Recently an article appeared in the press concerning earthquakes, structural safety and risk. That article specifically addressed a situation in Seattle.
First, a bit of background. Seattle was founded in the mid-1850’s and many of the buildings in historic downtown Seattle date from the last decade of the nineteenth century. The state of the art for construction then was brick and stone masonry – solid and (largely) fireproof. Fireproof was important to Seattle-ites then because the city burned, almost completely, in 1889. These masonry buildings in Seattle are not reinforced with structural steel framework, and they are rigid and don’t respond well to the kinds of forces generated by earthquakes – in fact, they are significant safety hazards, since they tend to fracture, collapse and shed large “chunks” (technical term) into the streets or onto adjacent buildings.
This vulnerability to earthquake shocks is very important in Seattle since the city is adjacent to the Cascadia Subduction Zone. This zone is where the northern Pacific tectonic plate is sliding under the North American Plate and is a source of earthquakes. The subduction zone is active, but has not generated a major quake since 1701 when a 9.0 (or greater) quake created a tsunami (like the tsunami that devastated the Fukushima Daiichi nuclear power plant) and caused major sections of the landscape to drop several feet (much like the Easter Sunday 1964 quake in Alaska). Seismologists think that the subduction zone has built up significant energy and that a major earthquake is likely in the next decades (seismologists can predict, precisely, where earthquakes will occur – but not, precisely (or even accurately) when they will occur).
So, Seattle is facing a significant risk of a major earthquake and it has well over a thousand buildings that are almost certain to collapse with great loss of life and, perhaps, thousands of injuries when such a quake happens.
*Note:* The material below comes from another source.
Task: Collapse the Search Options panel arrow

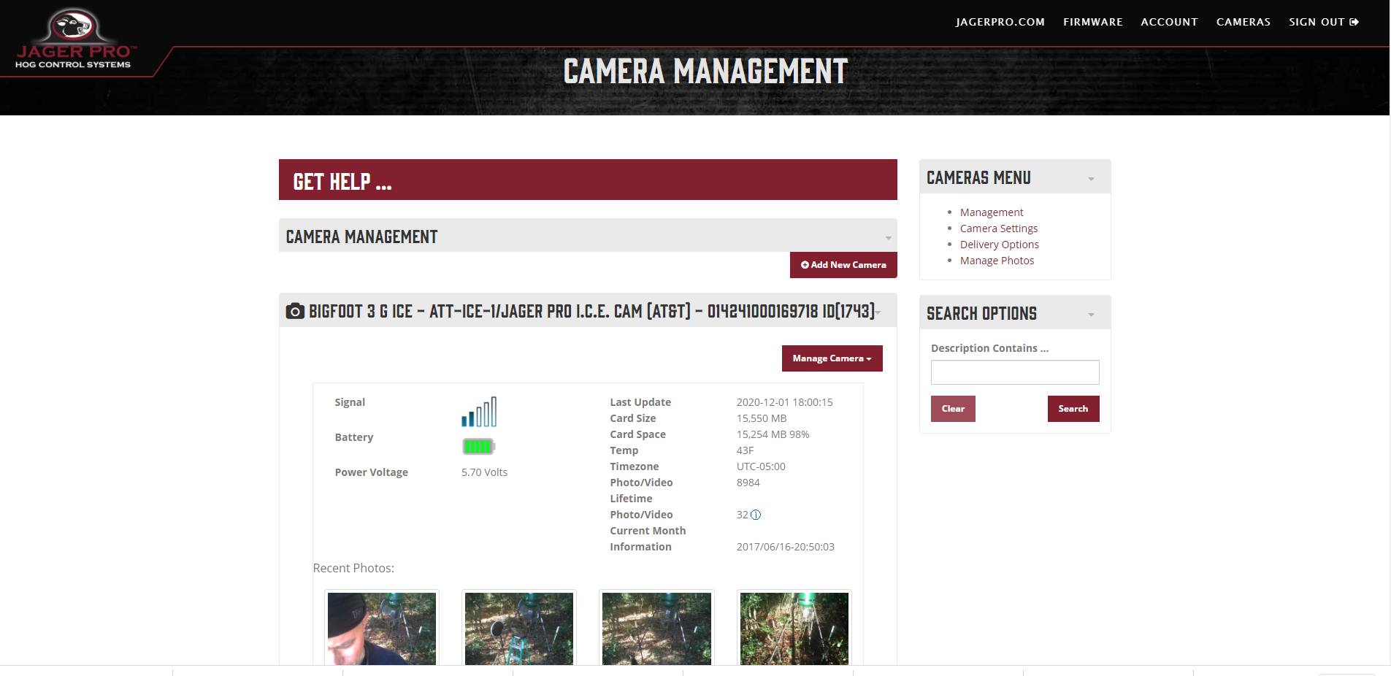Action: coord(1091,315)

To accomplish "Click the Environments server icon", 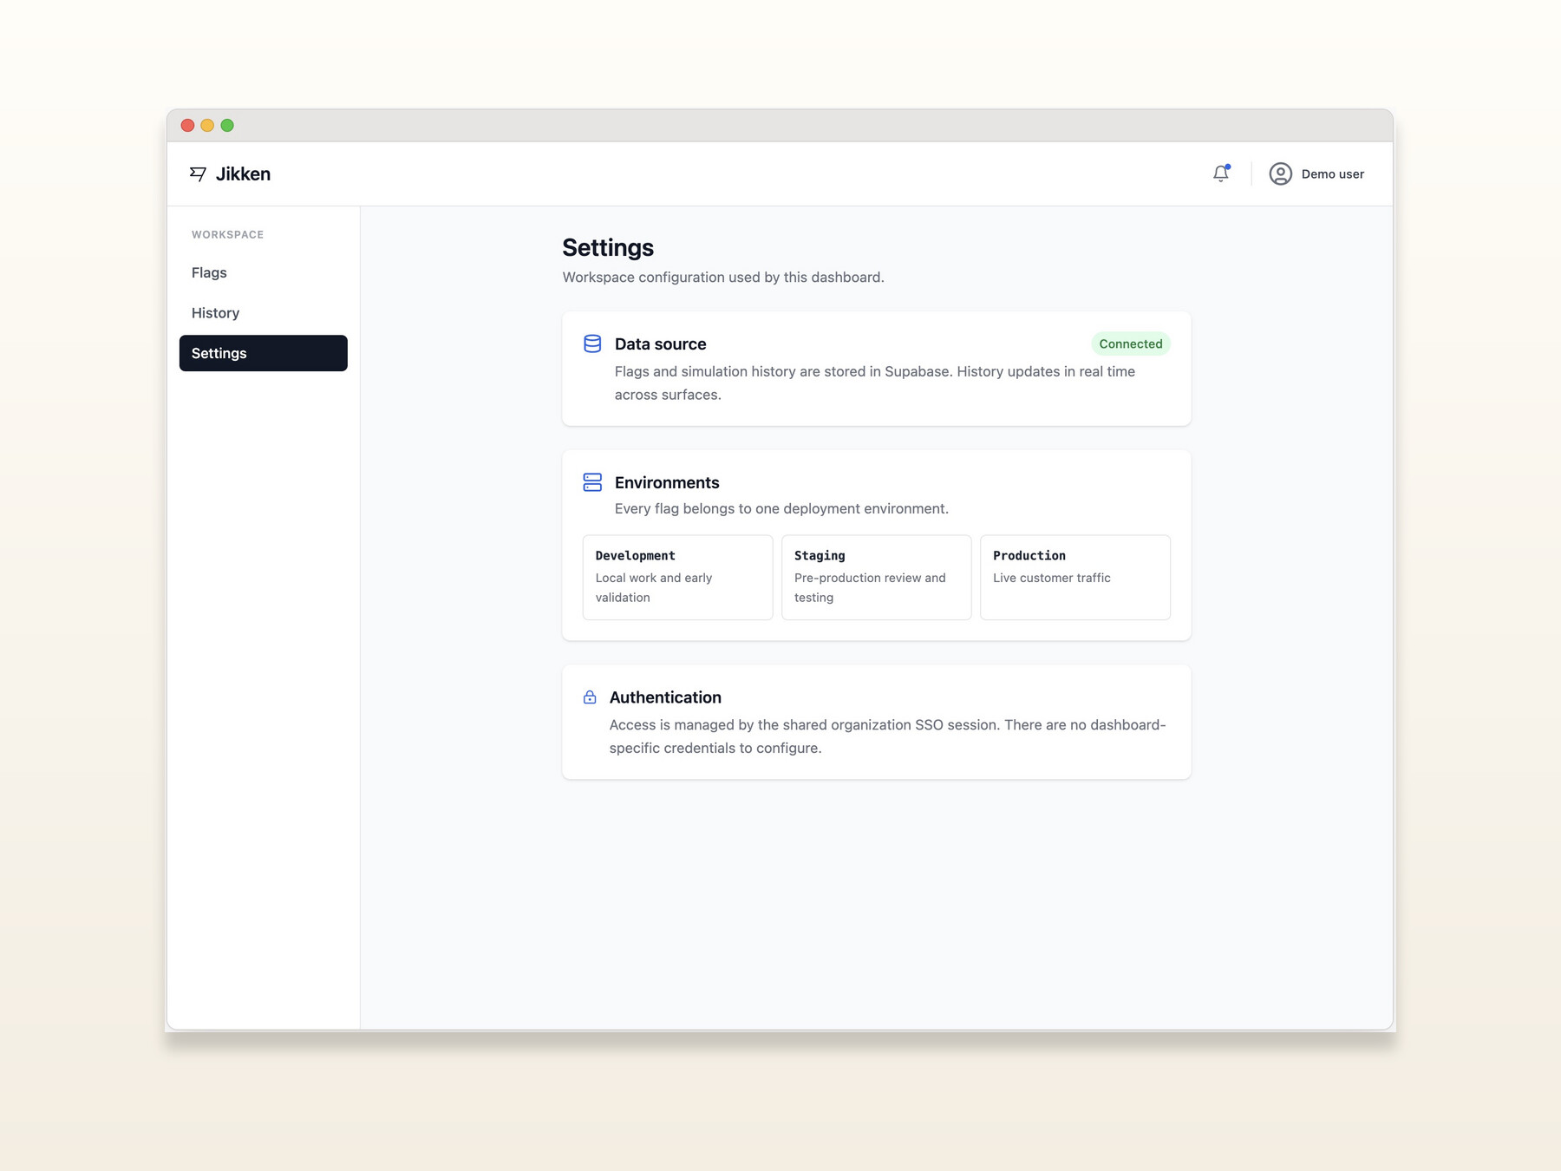I will tap(592, 482).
The risk associated with this situation is about the timing – not the event. Seattle, particularly the vulnerable old downtown, will experience a very major earthquake. All of this information is well known by the City of Seattle, building owners in Seattle and the Washington state government. It is also common knowledge that these vulnerable buildings can be modified and upgraded to be more earthquake-survivable as has been done with older buildings in Los Angeles and other Southern California cities.
So, what’s the problem?
The problem is two-fold:
- Neither the State of Washington nor the City of Seattle has required that these older, vulnerable buildings be structurally upgraded to be less vulnerable to earthquakes.
- Both the State of Washington and the City of Seattle are considering enacting such legislation requiring structural upgrades to older buildings. They can’t (or are not able/willing to) provide building owners with assurance that any structural upgrades performed prior to the enactment of legislation will be “grandfathered in” or otherwise fairly dealt with. As the article explicitly points out, “…the company that owns it (a vulnerable building) set aside money for a seismic upgrade several years ago (emphasis added) but the city wouldn’t guarantee that the work would pass muster in the future…” That means, of course, that any building owner who does the “right thing” is placing herself at risk of having to re-do upgrades to become compliant and having wasted the original upgrade cost.
Both the State of Washington and the City of Seattle are working through all of the numerous, wide-ranging, and difficult issues surrounding legislation.
All of that said, the result is that, today:
- Everyone knows that there is a significant problem.
- There is a broad-based consensus that the problem should be solved.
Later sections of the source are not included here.